■ **EXERCISE**
In the records that follow, find the line with "Schreibtischstuhl Upcycling - Einen"; from there, retype every line exactly through the line with "Juli (819, 1487)", which also belongs to the answer.

■ **DATA SHOWN**
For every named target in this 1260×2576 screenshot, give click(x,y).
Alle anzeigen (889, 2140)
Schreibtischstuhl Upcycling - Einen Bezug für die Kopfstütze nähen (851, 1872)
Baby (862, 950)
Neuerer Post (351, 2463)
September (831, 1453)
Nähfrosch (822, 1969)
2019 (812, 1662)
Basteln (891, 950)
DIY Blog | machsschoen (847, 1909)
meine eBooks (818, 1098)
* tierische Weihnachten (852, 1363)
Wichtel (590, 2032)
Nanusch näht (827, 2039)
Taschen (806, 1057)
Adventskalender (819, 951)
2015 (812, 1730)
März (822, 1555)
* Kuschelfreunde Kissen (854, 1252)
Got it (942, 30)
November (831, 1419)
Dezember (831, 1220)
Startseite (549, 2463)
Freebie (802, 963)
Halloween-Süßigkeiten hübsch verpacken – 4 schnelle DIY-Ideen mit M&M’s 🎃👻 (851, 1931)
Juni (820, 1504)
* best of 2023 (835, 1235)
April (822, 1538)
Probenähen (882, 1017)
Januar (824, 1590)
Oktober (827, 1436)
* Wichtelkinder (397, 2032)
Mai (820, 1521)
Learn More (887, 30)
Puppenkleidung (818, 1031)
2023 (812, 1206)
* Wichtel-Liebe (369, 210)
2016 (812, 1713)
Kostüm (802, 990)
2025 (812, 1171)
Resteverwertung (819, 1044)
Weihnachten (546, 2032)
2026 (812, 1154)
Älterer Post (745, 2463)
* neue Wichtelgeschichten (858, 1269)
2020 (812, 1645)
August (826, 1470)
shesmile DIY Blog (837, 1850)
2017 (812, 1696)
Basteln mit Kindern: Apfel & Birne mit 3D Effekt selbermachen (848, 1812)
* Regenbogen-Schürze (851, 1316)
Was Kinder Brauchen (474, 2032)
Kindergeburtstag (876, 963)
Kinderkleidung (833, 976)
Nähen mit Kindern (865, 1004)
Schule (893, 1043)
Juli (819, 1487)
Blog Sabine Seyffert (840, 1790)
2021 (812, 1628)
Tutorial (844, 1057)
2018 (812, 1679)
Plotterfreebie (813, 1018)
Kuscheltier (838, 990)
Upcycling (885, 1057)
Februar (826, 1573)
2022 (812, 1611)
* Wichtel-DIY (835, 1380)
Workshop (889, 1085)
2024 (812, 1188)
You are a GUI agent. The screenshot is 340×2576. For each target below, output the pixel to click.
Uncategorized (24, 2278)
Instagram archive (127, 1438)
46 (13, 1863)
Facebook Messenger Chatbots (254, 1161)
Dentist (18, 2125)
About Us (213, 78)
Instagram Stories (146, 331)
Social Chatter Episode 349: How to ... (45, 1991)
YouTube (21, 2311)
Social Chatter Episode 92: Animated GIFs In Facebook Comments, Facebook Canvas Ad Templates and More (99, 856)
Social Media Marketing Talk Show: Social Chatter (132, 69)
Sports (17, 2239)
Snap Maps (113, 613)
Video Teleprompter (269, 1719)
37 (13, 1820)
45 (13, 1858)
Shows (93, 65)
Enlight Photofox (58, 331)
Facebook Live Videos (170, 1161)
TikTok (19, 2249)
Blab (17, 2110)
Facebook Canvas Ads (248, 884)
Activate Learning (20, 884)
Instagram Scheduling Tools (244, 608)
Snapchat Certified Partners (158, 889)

■ **THE ANSWER**
Schreibtischstuhl Upcycling - Einen Bezug für die Kopfstütze nähen (851, 1872)
Baby (862, 950)
Neuerer Post (351, 2463)
September (831, 1453)
Nähfrosch (822, 1969)
2019 (812, 1662)
Basteln (891, 950)
DIY Blog | machsschoen (847, 1909)
meine eBooks (818, 1098)
* tierische Weihnachten (852, 1363)
Wichtel (590, 2032)
Nanusch näht (827, 2039)
Taschen (806, 1057)
Adventskalender (819, 951)
2015 (812, 1730)
März (822, 1555)
* Kuschelfreunde Kissen (854, 1252)
Got it (942, 30)
November (831, 1419)
Dezember (831, 1220)
Startseite (549, 2463)
Freebie (802, 963)
Halloween-Süßigkeiten hübsch verpacken – 4 schnelle DIY-Ideen mit M&M’s 🎃👻 (851, 1931)
Juni (820, 1504)
* best of 2023 (835, 1235)
April (822, 1538)
Probenähen (882, 1017)
Januar (824, 1590)
Oktober (827, 1436)
* Wichtelkinder (397, 2032)
Mai (820, 1521)
Learn More (887, 30)
Puppenkleidung (818, 1031)
2023 (812, 1206)
* Wichtel-Liebe (369, 210)
2016 (812, 1713)
Kostüm (802, 990)
2025 (812, 1171)
Resteverwertung (819, 1044)
Weihnachten (546, 2032)
2026 (812, 1154)
Älterer Post (745, 2463)
* neue Wichtelgeschichten (858, 1269)
2020 (812, 1645)
August (826, 1470)
shesmile DIY Blog (837, 1850)
2017 (812, 1696)
Basteln mit Kindern: Apfel & Birne mit 3D Effekt selbermachen (848, 1812)
* Regenbogen-Schürze (851, 1316)
Was Kinder Brauchen (474, 2032)
Kindergeburtstag (876, 963)
Kinderkleidung (833, 976)
Nähen mit Kindern (865, 1004)
Schule (893, 1043)
Juli (819, 1487)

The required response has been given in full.